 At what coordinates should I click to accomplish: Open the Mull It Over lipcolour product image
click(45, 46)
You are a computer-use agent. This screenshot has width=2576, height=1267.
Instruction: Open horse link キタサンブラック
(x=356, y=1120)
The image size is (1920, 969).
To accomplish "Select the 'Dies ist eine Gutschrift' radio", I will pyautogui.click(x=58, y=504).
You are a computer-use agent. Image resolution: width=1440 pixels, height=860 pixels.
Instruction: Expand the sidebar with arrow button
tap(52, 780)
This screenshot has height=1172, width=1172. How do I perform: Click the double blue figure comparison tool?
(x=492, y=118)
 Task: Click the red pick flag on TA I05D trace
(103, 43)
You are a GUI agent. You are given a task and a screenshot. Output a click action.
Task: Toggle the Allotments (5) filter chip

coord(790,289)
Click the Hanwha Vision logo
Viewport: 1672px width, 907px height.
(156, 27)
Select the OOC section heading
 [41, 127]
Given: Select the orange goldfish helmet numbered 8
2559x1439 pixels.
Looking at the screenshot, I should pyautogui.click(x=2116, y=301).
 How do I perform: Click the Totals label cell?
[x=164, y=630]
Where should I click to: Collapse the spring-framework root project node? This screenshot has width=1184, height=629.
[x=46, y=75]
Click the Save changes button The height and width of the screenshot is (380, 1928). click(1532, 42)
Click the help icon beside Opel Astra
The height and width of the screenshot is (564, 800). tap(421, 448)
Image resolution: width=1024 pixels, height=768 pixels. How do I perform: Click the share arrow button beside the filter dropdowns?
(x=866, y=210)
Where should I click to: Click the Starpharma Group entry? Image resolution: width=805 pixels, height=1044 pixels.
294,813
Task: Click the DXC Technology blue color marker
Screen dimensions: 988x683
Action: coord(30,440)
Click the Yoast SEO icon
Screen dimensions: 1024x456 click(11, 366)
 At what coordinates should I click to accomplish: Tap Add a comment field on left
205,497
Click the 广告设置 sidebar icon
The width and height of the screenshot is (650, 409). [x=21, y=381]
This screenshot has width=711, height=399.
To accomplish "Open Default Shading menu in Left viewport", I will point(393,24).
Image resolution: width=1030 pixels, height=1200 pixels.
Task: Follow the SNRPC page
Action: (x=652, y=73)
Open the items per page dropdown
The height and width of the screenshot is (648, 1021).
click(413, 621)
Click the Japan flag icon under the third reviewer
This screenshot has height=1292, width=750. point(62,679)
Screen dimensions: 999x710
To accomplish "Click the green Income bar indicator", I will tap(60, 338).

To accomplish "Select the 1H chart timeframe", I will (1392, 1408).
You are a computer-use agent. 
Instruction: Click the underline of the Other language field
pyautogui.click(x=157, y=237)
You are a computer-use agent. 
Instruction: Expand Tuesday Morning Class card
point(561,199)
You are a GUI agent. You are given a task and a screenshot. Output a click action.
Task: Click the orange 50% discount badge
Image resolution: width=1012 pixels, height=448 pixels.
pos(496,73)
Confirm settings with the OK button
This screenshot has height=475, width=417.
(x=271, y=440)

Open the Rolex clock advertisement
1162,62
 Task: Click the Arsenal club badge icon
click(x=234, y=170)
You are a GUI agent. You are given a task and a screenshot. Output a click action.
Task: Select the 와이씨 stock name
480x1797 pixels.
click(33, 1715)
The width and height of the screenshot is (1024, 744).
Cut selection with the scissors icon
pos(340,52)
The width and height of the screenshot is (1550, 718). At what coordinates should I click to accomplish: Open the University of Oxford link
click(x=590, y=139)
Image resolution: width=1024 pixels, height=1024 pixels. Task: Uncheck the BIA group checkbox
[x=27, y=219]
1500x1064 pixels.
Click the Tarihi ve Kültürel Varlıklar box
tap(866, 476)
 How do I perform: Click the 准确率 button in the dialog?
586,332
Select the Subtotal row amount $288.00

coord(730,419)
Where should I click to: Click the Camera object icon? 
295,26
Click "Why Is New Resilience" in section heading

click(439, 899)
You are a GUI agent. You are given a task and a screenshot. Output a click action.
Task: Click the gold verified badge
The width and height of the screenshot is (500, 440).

What needs to be done -> Take from the material above the lines running from the one with "This screenshot has height=1172, width=1172." through the one with "Screen dimensions: 999x710", and repeat them exactly, with nothing else.

Exercise solution ->
This screenshot has height=1172, width=1172. How do I perform: Click the double blue figure comparison tool?
(x=492, y=118)
 Task: Click the red pick flag on TA I05D trace
(103, 43)
You are a GUI agent. You are given a task and a screenshot. Output a click action.
Task: Toggle the Allotments (5) filter chip

coord(790,289)
Click the Hanwha Vision logo
Viewport: 1672px width, 907px height.
(156, 27)
Select the OOC section heading
 [41, 127]
Given: Select the orange goldfish helmet numbered 8
2559x1439 pixels.
Looking at the screenshot, I should pyautogui.click(x=2116, y=301).
 How do I perform: Click the Totals label cell?
[x=164, y=630]
Where should I click to: Collapse the spring-framework root project node? This screenshot has width=1184, height=629.
[x=46, y=75]
Click the Save changes button The height and width of the screenshot is (380, 1928). click(1532, 42)
Click the help icon beside Opel Astra
The height and width of the screenshot is (564, 800). tap(421, 448)
Image resolution: width=1024 pixels, height=768 pixels. How do I perform: Click the share arrow button beside the filter dropdowns?
(x=866, y=210)
Where should I click to: Click the Starpharma Group entry? Image resolution: width=805 pixels, height=1044 pixels.
294,813
Task: Click the DXC Technology blue color marker
Screen dimensions: 988x683
Action: coord(30,440)
Click the Yoast SEO icon
Screen dimensions: 1024x456 click(11, 366)
 At what coordinates should I click to accomplish: Tap Add a comment field on left
205,497
Click the 广告设置 sidebar icon
The width and height of the screenshot is (650, 409). [x=21, y=381]
This screenshot has width=711, height=399.
To accomplish "Open Default Shading menu in Left viewport", I will point(393,24).
Image resolution: width=1030 pixels, height=1200 pixels.
Task: Follow the SNRPC page
Action: (x=652, y=73)
Open the items per page dropdown
The height and width of the screenshot is (648, 1021).
click(413, 621)
Click the Japan flag icon under the third reviewer
This screenshot has height=1292, width=750. point(62,679)
Screen dimensions: 999x710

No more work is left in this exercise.